Ever since the specter of “McCarthyism” faded into history, the liberals have been searching for a new boogeyman to frighten people into contributing generously to left-wing causes. Since Senator Joseph McCarthy has been dead for 25 years, it’s pushing credulity a bit to convince even gullible people that he is still a threat to our liberties.
Now, the liberals have discovered a new buzz-word to make their adrenaline flow, and the writers, publicists, actors, and agitators who have easy access to the media are riding the wave. The new left-wing boogeyman is “censorship.” Just cry “censorship,” and you will get instant coverage on network television, plus plenty of column inches in liberal newspapers.
Leading the pack in a massive mail-order campaign to warn about this newly-discovered horror is “People for the American Way” (PAW). That’s a creation of Norman Lear (author of other current TV fiction), who has been joined by Barbara Jordan, Theodore Hesburgh, John Anderson, and John Gardner.
People for the American Way is tearfully seeking contributions of “$20, $25, $35, or as much as you can give” in order to stop what it calls “a massive censorship and book banning campaign” by those who want “mind control over this nation’s school children.” PAW claims that some books are being censored such as — oh, the horror of it all — “Peter Pan” and “Snow White.”
PAW brags that “already, through two series of televison spots, People for the American Way has demonstrated its ability to effectively frame the issues in a way which engages public attention.” PAW solicits “your generous tax-deductible contribution” so that it can “mount a massive media campaign,” produce a series of half-hour television shows, a monthly bulletin and quarterly report, a speakers bureau, a citizens action program to train local community leaders, a syllabus and study materials, and an instant communications network to alert the public.
The entire promotion is as phony as a $3 bill. “Peter Pan” and “Snow White” were two of my most favorite childhood stories, and the claim that there is any serious attempt to “censor” them is nothing but a hallucination of paranoid liberals.
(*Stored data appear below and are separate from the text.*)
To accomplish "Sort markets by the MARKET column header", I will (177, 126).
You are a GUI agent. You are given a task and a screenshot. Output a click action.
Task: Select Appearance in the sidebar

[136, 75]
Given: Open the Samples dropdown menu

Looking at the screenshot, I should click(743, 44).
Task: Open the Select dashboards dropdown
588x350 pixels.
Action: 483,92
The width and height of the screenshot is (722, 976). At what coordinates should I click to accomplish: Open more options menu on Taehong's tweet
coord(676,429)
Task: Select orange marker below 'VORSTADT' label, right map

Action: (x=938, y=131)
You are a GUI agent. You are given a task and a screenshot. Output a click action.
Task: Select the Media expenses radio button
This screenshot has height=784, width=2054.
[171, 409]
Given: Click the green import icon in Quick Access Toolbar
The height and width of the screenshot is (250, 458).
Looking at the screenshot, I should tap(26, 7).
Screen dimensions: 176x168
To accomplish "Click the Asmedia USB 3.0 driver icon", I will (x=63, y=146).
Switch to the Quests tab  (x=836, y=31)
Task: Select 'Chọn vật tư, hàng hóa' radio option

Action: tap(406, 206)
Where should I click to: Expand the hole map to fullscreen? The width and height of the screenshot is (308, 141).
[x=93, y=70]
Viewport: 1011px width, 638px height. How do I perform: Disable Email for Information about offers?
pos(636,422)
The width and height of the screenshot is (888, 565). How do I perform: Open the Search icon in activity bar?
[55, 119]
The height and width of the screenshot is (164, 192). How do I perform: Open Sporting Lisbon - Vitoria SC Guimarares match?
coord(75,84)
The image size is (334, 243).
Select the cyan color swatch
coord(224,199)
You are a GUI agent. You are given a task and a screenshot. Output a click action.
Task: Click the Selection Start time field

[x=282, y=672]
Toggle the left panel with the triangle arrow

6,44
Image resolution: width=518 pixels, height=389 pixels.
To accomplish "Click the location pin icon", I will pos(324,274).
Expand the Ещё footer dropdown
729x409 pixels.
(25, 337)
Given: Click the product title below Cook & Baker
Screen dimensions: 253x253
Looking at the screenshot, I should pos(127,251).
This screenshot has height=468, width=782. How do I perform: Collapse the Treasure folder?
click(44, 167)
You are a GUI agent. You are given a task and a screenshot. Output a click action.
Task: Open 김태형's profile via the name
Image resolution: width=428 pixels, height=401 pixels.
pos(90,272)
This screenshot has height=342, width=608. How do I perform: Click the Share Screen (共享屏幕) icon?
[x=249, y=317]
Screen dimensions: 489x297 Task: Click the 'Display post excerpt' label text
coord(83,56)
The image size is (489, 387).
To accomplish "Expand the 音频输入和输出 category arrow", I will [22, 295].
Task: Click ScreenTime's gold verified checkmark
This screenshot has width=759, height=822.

The real problem is whether school children can read at all. According to a 1979 Ford Foundation report, 25 million Americans can’t read at all and 35 million more are functionally illiterate. That means that 60 million Americans cannot cope with the routine paperwork of life, such as a job or driver’s license application, or instructions to operate appliances or machinery.
The United States is on the way to becoming a nation with one of the highest illiteracy rates in the Western world. Corporations complain that their productivity and profits are suffering badly because of new job recruits’ inability to read. Some companies complain that 70 percent of their dictated correspondence has to be retyped at least once because of errors.
The New York Times recently reported how sales orders are botched, bank transactions bungled, messages scrambled and papers misfiled because of a lack of basic reading skills. Several years ago, a herd of prime beef cattle was accidentally killed when a Chicago feedlot laborer misread a package label and gave the cattle poison instead of food.
Skilled labor jobs in industry and in the armed services depend on the ability to read instruction manuals. If employees can’t read, they cannot operate the machinery properly; great sums of money (and sometimes even lives) are at stake in the proper handling of million-dollar machinery.
We live in an era when “bonehead English” classes to teach young people the reading skills they didn’t learn in the first grade are conducted by colleges and universities, by the Army and the Navy, by two dozen major companies such as General Motors and Philip Morris. What a redundancy of resources and a waste of learning years!
The real censorship in America today is the censorship of the phonics reading method out of first-grade readers. &fh§zcéssential training in the syllables and sounds of the English language has deprived millions of Americans of their right to read anything. People for the American Way could render a constructive service if it would direct its massively-financed effort into helping children to read, instead of into fighting hobgoblins of their imagination.